Pour surmonter la méfiance de nombreux gouvernements à l’encontre de l’immixtion des institutions internationales dans le champ politique, l’ODD n°16 évite soigneusement d’évoquer explicitement la gouvernance et met l’accent sur les enjeux de paix, de sécurité et de justice.

Il permet néanmoins de considérer les droits humains comme un facteur de développement durable à part entière.
 

SITUATION DE l'ODD EN FRANCE

Indicateurs à suivre

  • Homicides en cumul annuel.
  • Part de la population de 18 à 75 ans victimes de violences physiques et/ou sexuelles.
  • Proportion de personnes s’étant déclarée victimes de violences physiques et/ou sexuelles.
  • Proportion de personnes déclarant se sentir en insécurité dans leur quartier ou dans leur village.
  • Proportion de prévenus chez les détenus.
  • Réduction de la corruption.
  • Taux de satisfaction des services publics.
  • Répartition des postes de la fonction publique par sexe et par âge.
     

Où en sommes-nous en France ?

Dans le tableau de bord des indicateurs des ODD, la France ne renseigne que trois des douze sous-objectifs de l’ODD n°16 :

  • nombre d’homicides : environ 800 en moyenne annuelle, 872 en 2015 en raison des attentats.
     
  • part de la population victime de violences : 2,4 % selon les statistiques pénales, 19 % selon les enquêtes de victimation (y compris les violences verbales ou légères qui ne donnent pas lieu à dépôt de plainte).
     
  • proportion de prévenus parmi les détenus : 27 % en 2015, 25 % en 2011.
     
  • répartition des emplois publics par sexe et par âge :

    Hommes    37,9 % 
    Femmes    62,1 %
    15-24 ans    5,7 %
    25-34 ans    20,7 %
    35-49 ans    41,9 %
    50 ans et plus    31,7 %


Le choix de ces indicateurs est pour le moins restrictif et mériterait d’être enrichi par les acteurs de la société civile. On pourrait par exemple considérer le nombre de personnes détenues : 29 482 en 1977 (55 pour 100 000 habitants), 69 714 en 2017 (104 pour 100 000), qui met la France en mauvaise posture en Europe, mais loin derrière les États-Unis (730 pour 100 000). 

La corruption, les discriminations, la maltraitance des enfants peuvent également faire l’objet de statistiques précises. 

La fixation de valeurs statistiques ou d’indicateurs qualitatifs cibles pour 2030 pour l’ensemble des sous-objectifs pourrait être un enjeu politique pour les organisations de la société civile. Dans la plupart des autres pays, les indicateurs utilisés sont des enquêtes d’opinion.
 

Prospective exploratoire


Tendances lourdes et facteurs d'incertitudes


 Violence, délinquance et criminalité

La quasi-totalité des indicateurs est stable ou en baisse sur dix ans, à l’exception des vols de deux-roues motorisés, de vélos et des escroqueries bancaires, liés à l’accroissement des usages.

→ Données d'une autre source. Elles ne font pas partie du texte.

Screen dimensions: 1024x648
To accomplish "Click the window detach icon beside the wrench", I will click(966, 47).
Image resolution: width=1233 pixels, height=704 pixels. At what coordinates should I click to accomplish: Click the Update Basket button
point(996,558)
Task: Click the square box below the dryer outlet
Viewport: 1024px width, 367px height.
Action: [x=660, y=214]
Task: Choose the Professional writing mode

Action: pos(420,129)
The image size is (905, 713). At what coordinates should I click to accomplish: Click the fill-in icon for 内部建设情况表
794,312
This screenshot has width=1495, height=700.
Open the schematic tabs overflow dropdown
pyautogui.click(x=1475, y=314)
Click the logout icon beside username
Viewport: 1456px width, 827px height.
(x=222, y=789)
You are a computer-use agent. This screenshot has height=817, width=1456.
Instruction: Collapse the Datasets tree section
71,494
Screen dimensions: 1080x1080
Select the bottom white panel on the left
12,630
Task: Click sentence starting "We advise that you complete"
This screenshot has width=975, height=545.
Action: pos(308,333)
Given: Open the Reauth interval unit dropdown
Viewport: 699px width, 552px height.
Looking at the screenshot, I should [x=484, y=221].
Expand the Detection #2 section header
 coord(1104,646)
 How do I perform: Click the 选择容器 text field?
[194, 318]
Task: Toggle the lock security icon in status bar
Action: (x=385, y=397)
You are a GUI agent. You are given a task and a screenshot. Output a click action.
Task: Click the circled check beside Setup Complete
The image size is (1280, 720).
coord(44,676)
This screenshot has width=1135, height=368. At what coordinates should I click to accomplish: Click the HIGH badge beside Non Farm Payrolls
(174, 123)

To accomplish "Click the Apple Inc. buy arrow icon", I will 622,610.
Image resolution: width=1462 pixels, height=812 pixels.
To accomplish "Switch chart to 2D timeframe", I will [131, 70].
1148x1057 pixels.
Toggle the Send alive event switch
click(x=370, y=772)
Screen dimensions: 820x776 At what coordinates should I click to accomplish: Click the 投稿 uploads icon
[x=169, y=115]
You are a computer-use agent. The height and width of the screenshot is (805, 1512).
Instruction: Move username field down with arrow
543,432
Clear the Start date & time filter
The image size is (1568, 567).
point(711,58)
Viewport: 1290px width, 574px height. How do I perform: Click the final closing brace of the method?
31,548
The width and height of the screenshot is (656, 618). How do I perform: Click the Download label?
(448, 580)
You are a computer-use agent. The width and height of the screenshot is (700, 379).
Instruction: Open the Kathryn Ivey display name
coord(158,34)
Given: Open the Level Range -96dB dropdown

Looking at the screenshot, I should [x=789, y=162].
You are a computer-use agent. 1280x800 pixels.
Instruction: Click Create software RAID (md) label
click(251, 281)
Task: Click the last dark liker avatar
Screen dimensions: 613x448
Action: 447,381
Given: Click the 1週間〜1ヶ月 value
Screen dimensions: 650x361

L’augmentation de la population carcérale n’en est que plus préoccupante. (Source : ministère de l’Intérieur, rapport d’enquête « Cadre de vie et sécurité » 2017).
 

 Corruption et criminalité organisée

Outre que ces phénomènes sont par définition difficiles à quantifier, les enquêtes menées récemment par des consortiums internationaux de journalistes et les informations diffusées par des lanceurs d’alerte montrent qu’il existe des liens nombreux entre corruption, criminalité organisée, fraude fiscale et optimisation fiscale. 

L’ampleur prise par ces phénomènes dans le contexte d’une économie dérégulée ainsi que leur impact sur l’équilibre financier des États et l’accroissement des inégalités en font un enjeu central pour l’avenir des démocraties. 

Les « institutions efficaces » visées par l’ODD n°16 ne doivent pas seulement être constituées et régulées selon des règles transparentes, elles doivent aussi être en mesure de faire face aux puissances financières licites et illicites. 
 

 Terrorisme

Le développement du terrorisme islamiste comme facteur majeur d’instabilité et d’insécurité et le fait qu’il évolue vers des formes de moins en moins structurées, reposant essentiellement sur la capacité
d’influence des réseaux sociaux, brouillent les distinctions entre guerre et paix, entre défense et sécurité intérieure.

Les législations visant à élargir la capacité d’action des États contre le terrorisme sont perçues comme menaçantes pour les libertés fondamentales.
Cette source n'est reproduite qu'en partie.